Conversations avec ma mère
Conversations avec ma mère, d’après le film Conversaciones con Mama de Santiago Carlos Oves, adaptation théâtrale de Jordi Galeran, traduction de Dyssia Laubatière, espace et mise en scène de Didier Bezace, Laurent Caillon et Dyssia Laubatière.
Cela se passe en Argentine en 2002; qui ne peut absolument faire face à sa dette extérieure; et la situation devient d’autant plus explosive, que le F.M.I. ne veut pas accorder une nouvelle aide et que la Banque Mondiale refuse aussi d’aider le pays considéré comme peu fiable. Cela ira des émeutes urbaines aux pillages, jusqu’à l’attaque de la mairie de Cordoba… Bref, l’Argentine connaît une explosion sociale sans précédent.
C’est dans ce contexte qui va bouleverser les rapports humains que se situent ces Conversations avec ma mère. Mama, elle, a 82 ans mais a le verbe haut et la répartie facile; son fils Jaime, qui a toujours été son petit garçon… en a déjà quand même 55 ! Elle est veuve depuis un bout de temps, et vit seule dans un appartement qui appartient à Jaime et à son épouse. Lui, avait sans doute une bonne situation comme on dit, et possède une grande maison où il habite avec ses enfants , sa femme et et sa belle-mère que Mama n’a jamais supportée.
Quant à ses petits-enfants, elle voit bien qu’elle ne fait pas partie de leur univers et ils ne viennent pas souvent la voir… Son fils, lui, passe, mais ne reste jamais déjeuner. Situation rien de plus banale, oui, mais voilà dans cette Argentine exsangue, tout a basculé: Jaime a été licencié et voudrait revendre l’appartement pour faire face aux dépenses de la vie quotidienne et propose à Mama, pour résoudre la question, de venir habiter avec eux. Refus calme mais déterminé de la vieille dame qui ne voit pas pourquoi elle irait habiter ailleurs. D’autant plus qu’elle finira par avouer à Jaime qu’elle s’est trouvé un amoureux en la personne de Gregorio, d’une bonne dizaine d’années plus jeune qu’elle! Elle l’a recueilli alors qu’il vivait dans la rue… La situation se complique puisque Jaime avouera aussi à sa mère qu’il ne s’entend plus du tout avec son épouse…
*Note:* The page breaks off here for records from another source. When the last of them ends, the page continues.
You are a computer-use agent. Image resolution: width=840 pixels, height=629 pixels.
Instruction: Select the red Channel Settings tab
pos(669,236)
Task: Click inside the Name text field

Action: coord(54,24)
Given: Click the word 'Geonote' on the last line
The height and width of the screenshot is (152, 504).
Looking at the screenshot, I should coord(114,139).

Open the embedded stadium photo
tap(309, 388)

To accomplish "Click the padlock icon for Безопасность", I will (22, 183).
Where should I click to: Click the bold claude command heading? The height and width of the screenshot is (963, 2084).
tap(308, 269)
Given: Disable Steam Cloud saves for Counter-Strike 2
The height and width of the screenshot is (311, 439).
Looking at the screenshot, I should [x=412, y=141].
Il y a comme cela six séquences/ conversations, à la fois émouvantes et souvent drôles, où cette mère et son fils se parlent comme s’ils ne s’étaient pas parlés depuis bien longtemps. Mama n’a pas la langue dans sa poche, rudoie parfois Jaime qui doit encore avoir quinze ans pour elle, jusqu’à lui faire reconnaître qu’il ne fait plus jamais l’amour avec sa femme! Et, dans la dernière et très belle séquence, Mama qui a fini par décéder, se prépare pour son enterrement et continue à parler calmement des détails de la cérémonie avec Jaime. Et Gregorio, finalement, restera dans l’appartement…
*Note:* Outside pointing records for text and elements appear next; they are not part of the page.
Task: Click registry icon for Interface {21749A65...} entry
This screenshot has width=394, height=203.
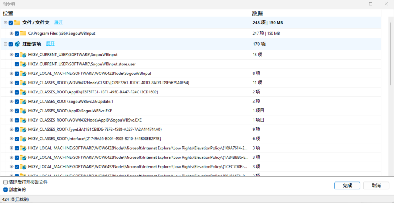Action: [23, 139]
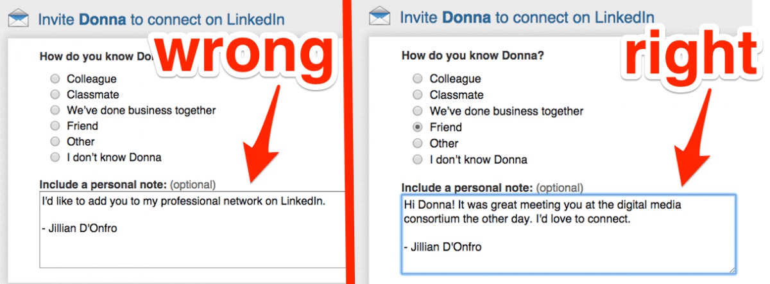Pick "We've done business together" in wrong-example form
Image resolution: width=770 pixels, height=284 pixels.
coord(55,110)
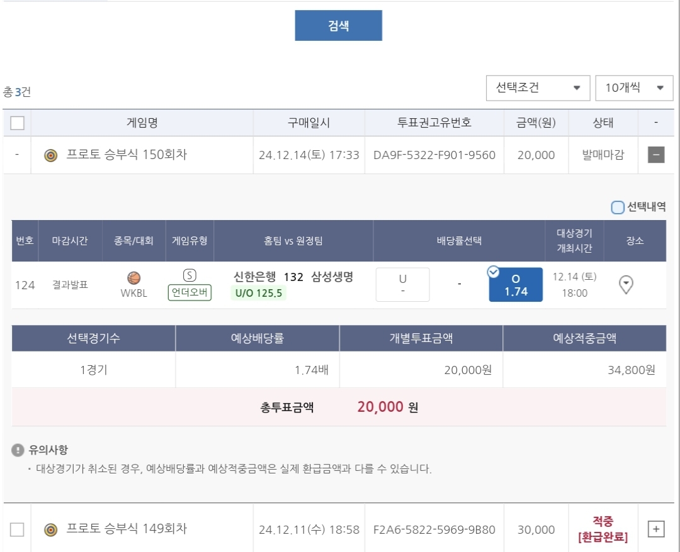Open the venue location pin icon
The width and height of the screenshot is (680, 552).
626,285
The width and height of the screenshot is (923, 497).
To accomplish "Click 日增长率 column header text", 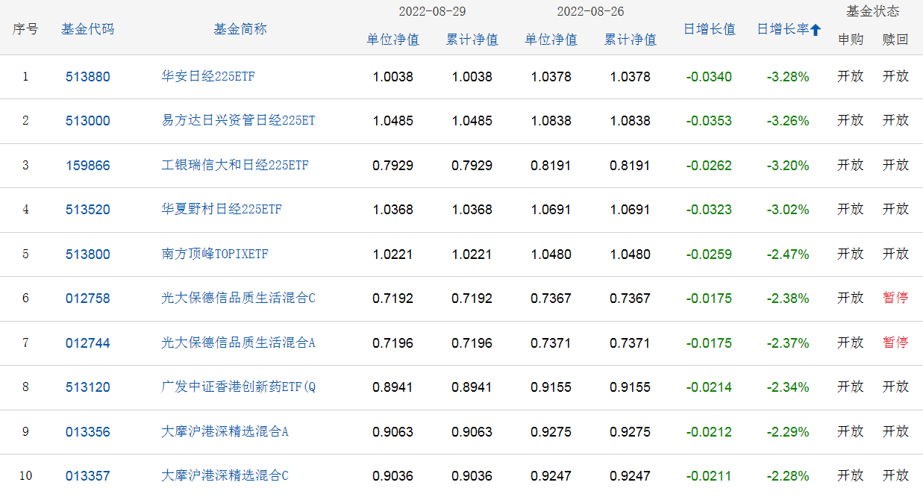I will [783, 29].
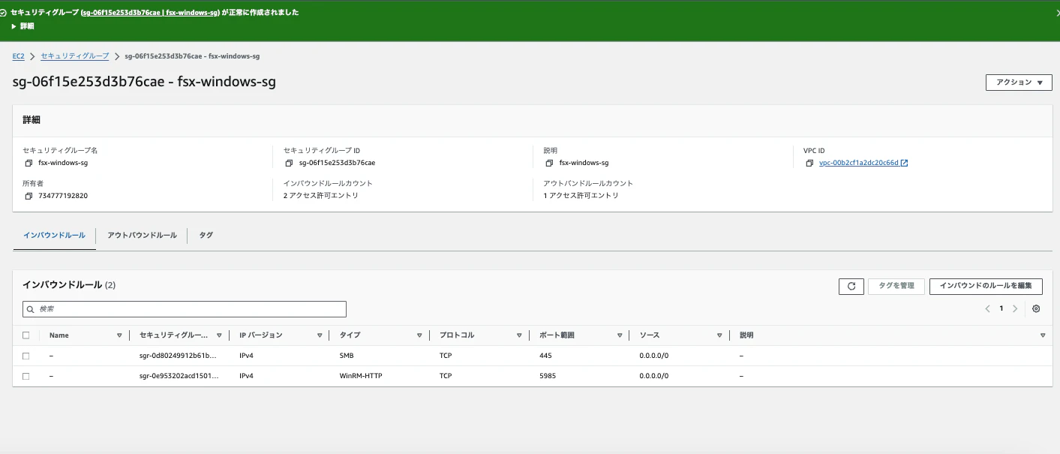Check the WinRM-HTTP port 5985 rule row
Screen dimensions: 1060x454
[26, 375]
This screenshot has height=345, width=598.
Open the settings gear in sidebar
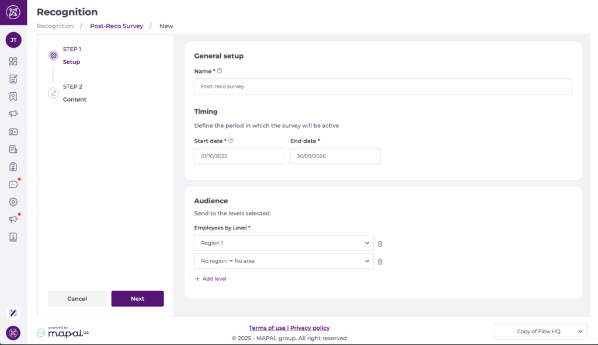[13, 202]
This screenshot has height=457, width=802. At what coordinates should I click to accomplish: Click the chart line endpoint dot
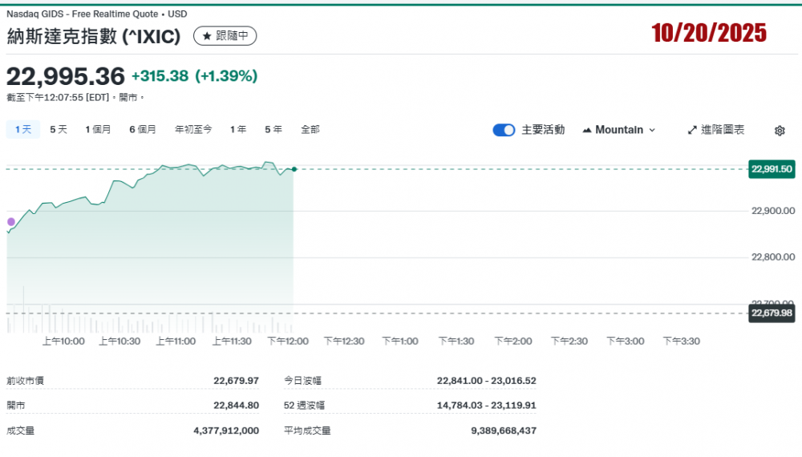tap(294, 169)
Il y a juste sur le plateau, une grande table et deux chaises et c’est mis en scène avec beaucoup d’intelligence et de sensibilité par Didier Bezace qui incarne Jaime. Et c’est la grande Isabelle Sadoyan que l’on beaucoup vue chez Planchon avec cet autre grand acteur qu’était son mari Jean Bouise, qui joue Mama ; c’est un spectacle extrêmement raffiné dans la moindre expression des sentiments, dans le moindre geste, et d’une extrême pudeur : pas de cris, pas de grandes tirades mais des phrases toutes simples qui parlent à chacun.
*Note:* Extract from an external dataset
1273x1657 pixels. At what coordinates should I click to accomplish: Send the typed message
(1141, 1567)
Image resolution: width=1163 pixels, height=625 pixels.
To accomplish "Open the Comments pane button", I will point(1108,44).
Didier Bezace et Isabelle Sadoyan sont vraiment exceptionnels de vérité dans ce spectacle d’une heure et quart, tout à fait passionnant et qui appartient vraiment à un théâtre populaire. Ce jeudi soir était celui de la centième représentation de Conversations avec ma mère, fait rarissime dans le théâtre public et peu fréquent dans le théâtre dit privé, après une longue tournée qui va reprendre après Aubervilliers. » Jouer longtemps, dit Didier Bezace, ce que le public aime, c’est assurément un enjeu de la démocratisation culturelle et un gage de respect des moyens publics mis à notre disposition pour la création ».
Cette centième fut ensuite simplement et amicalement fêtée… N’oublions jamais que sans ces pionniers de la décentralisation comme Jack Ralite, ancien maire et Gabriel Garran, ancien directeur du Théâtre qui étaient là, le Théâtre de la Commune n’aurait peut-être jamais existé. Cela fait du bien de voir aujourd’hui la grande salle bourrée rire à un Labiche mis en scène par Jean-Louis Benoist, et, en même temps, dans la petite salle ces merveilleuses Conversations avec ma mère. Ces acquis, qui furent souvent arrachés et conquis de haute lutte, devront, à tout prix, être préservés.